Propaganda by Edward Bernays, 1928, Excerpts
It was the astounding success of propaganda during the war [WWI] that opened the eyes of the intelligent few in all departments of life to the possibilities of regimenting the public mind. [See Creel Commission]. The manipulators of patriotic opinions made use of the mental clichés and the emotional habits of the public to produce mass reactions against the alleged atrocities, the terror, and the tyranny of the enemy. It was only natural, after the war ended, that intelligent persons should ask themselves whether it was possible to apply a similar technique to the problem of peace.
Propaganda will never die out. Intelligent men must realize that propaganda is the modern instrument by which they can fight for productive ends and help to bring order out of chaos. Only through the active energy of the intelligent few can the public at large become aware of and act upon new ideas.

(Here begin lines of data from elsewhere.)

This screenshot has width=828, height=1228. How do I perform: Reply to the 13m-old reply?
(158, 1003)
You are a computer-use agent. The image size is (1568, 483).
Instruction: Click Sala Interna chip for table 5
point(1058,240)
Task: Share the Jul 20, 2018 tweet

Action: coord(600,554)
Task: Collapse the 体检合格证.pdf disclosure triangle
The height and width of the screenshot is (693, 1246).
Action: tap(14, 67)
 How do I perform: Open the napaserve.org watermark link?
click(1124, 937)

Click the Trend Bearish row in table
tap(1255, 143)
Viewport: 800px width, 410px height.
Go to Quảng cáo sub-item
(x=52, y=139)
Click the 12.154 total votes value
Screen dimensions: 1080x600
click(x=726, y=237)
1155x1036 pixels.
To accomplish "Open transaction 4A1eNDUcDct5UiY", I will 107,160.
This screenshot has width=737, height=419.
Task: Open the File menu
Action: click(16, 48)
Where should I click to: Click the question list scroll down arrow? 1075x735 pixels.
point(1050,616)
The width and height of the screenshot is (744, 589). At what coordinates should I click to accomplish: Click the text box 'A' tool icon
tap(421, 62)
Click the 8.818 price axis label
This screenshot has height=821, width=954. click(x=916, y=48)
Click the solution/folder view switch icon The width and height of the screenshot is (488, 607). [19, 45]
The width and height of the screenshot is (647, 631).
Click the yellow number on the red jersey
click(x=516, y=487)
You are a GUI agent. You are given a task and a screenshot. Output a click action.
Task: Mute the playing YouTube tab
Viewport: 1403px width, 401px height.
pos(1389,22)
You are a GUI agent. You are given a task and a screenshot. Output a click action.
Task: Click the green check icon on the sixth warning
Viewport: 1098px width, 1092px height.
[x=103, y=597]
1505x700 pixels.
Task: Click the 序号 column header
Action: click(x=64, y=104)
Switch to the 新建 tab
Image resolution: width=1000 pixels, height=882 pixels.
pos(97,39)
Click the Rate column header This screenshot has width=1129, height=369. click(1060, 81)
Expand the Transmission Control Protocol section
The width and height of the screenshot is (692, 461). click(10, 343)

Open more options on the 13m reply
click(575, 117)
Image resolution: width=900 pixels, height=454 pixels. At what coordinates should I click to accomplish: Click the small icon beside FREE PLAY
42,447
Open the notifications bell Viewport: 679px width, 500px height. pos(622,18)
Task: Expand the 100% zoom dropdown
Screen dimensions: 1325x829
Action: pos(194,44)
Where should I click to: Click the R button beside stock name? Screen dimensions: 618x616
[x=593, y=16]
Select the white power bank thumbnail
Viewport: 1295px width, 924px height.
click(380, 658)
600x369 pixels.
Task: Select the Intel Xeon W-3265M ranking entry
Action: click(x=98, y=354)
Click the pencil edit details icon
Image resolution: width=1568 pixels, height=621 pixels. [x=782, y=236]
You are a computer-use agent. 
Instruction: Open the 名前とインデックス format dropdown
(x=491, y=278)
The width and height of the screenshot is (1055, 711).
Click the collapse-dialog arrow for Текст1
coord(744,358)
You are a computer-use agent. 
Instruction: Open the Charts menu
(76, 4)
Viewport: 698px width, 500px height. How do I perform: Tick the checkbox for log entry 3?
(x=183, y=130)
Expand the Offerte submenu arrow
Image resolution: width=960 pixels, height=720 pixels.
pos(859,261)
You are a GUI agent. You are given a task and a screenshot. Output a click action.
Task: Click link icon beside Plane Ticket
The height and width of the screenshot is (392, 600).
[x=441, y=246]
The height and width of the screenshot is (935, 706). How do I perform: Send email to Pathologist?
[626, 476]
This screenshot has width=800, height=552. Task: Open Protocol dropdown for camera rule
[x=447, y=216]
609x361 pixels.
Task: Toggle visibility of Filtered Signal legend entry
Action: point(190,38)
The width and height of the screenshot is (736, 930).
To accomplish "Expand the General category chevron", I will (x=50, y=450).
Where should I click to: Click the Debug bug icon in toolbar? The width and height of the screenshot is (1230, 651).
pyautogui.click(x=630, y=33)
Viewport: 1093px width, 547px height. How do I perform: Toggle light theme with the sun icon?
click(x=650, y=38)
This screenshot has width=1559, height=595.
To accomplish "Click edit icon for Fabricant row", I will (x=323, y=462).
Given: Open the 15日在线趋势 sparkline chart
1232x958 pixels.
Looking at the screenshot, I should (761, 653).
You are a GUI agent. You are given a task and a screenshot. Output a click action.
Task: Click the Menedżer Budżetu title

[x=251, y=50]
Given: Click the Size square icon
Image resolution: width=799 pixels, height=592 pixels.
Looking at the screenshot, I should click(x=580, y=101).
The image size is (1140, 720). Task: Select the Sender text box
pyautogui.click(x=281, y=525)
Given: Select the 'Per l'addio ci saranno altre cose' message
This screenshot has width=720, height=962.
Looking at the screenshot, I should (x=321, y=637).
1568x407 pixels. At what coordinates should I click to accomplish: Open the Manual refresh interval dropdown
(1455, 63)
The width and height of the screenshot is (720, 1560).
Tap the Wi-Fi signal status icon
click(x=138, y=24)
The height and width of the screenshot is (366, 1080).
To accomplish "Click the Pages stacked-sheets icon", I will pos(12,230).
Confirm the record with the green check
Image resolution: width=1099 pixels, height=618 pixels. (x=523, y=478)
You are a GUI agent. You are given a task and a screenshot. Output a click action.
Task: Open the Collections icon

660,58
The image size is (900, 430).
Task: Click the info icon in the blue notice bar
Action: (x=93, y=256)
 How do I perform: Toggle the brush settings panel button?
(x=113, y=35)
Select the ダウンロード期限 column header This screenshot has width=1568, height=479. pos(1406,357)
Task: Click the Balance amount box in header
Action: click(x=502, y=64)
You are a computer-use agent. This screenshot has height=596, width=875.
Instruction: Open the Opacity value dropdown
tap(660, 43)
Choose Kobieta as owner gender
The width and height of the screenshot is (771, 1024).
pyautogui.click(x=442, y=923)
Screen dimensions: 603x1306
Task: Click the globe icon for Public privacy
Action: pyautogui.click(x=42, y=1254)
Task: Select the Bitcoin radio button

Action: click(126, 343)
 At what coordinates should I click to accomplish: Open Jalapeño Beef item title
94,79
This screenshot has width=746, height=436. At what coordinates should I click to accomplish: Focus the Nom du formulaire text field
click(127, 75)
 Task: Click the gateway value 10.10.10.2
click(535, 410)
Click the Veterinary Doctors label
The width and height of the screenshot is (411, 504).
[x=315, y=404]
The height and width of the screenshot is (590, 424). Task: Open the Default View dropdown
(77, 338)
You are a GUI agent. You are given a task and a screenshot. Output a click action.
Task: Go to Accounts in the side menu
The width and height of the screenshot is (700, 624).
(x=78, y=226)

Ours must be a leadership democracy administered by the intelligent minority who know how to regiment and guide the masses. Only through the wise use of propaganda will our government be able to maintain that intimate relationship with the public which is necessary in a democracy.
Universal literacy was supposed to educate the common man to control his environment. Once he could read and write he would have a mind fit to rule. So ran the democratic doctrine. But instead of a mind, universal literacy has given him rubber stamps, rubber stamps inked with advertising slogans, with editorials, with published scientific data, with the trivialities of the tabloids and the platitudes of history, but quite innocent of original thought. Each man’s rubber stamps are the duplicates of millions of others, so that when those millions are exposed to the same stimuli, all received identical imprints. It may seem an exaggeration to say that the American public gets most of its ideas in this wholesale fashion. The mechanism by which ides are disseminated on a large scale is propaganda, in the broad sense of an organized effort to spread a particular belief or doctrine.
In almost every act of our daily lives we are dominated by the relatively small number of persons who understand the mental processes and social patterns of the masses. It is they who pull the wires which control the public mind, who harness old social forces and contrive new ways to bind and guide the world. It has been found possible to mold the mind of the masses so that they will throw their strength in the desired direction.